Your assignment: Everything from the line with "Where should I" to the last line of the listing must be retyped exactly, both ends included, with the pictures dropped.

________________

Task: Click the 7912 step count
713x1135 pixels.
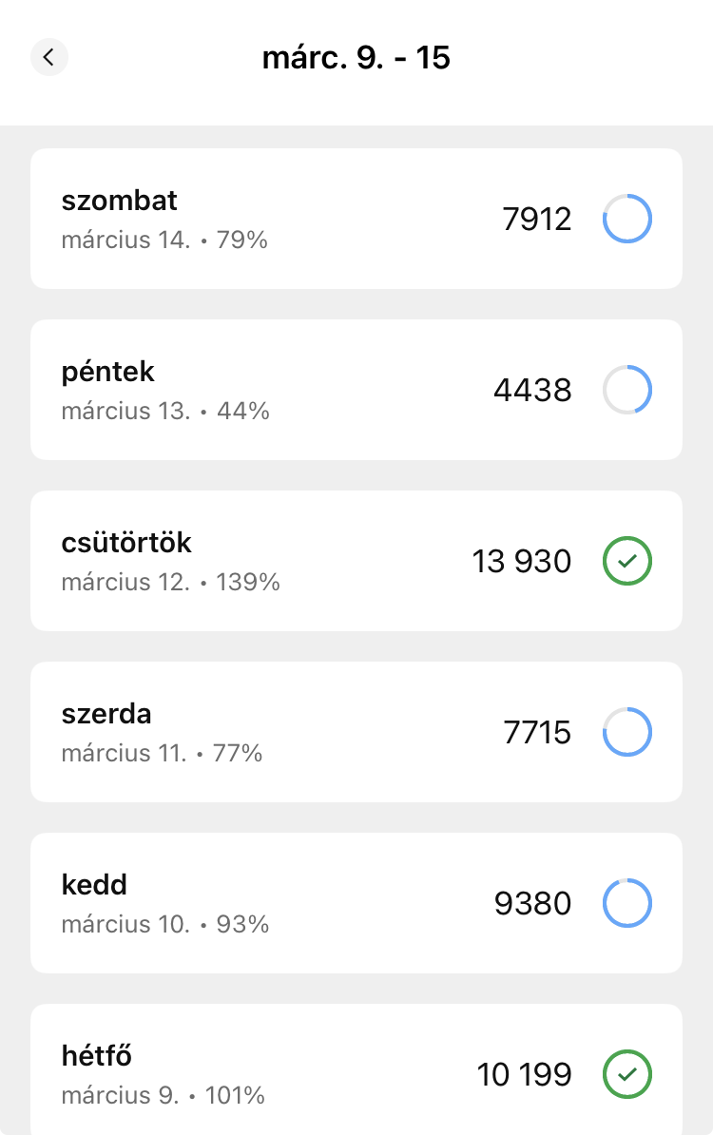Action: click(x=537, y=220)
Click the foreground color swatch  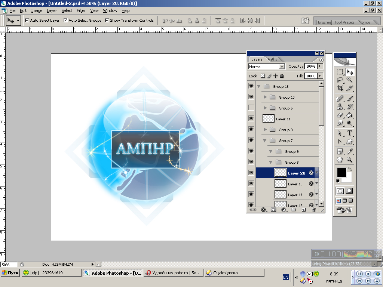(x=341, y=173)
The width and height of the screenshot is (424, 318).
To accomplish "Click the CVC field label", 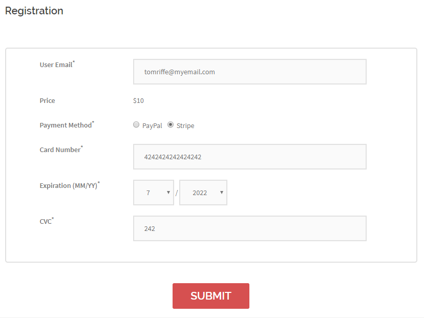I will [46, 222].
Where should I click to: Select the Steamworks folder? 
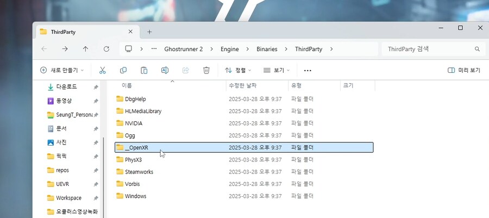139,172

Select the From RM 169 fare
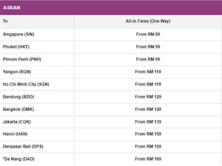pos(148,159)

________________

Result:
Where should I click to: Select the Steamworks folder? 
139,172

Select the From RM 169 fare
pos(148,159)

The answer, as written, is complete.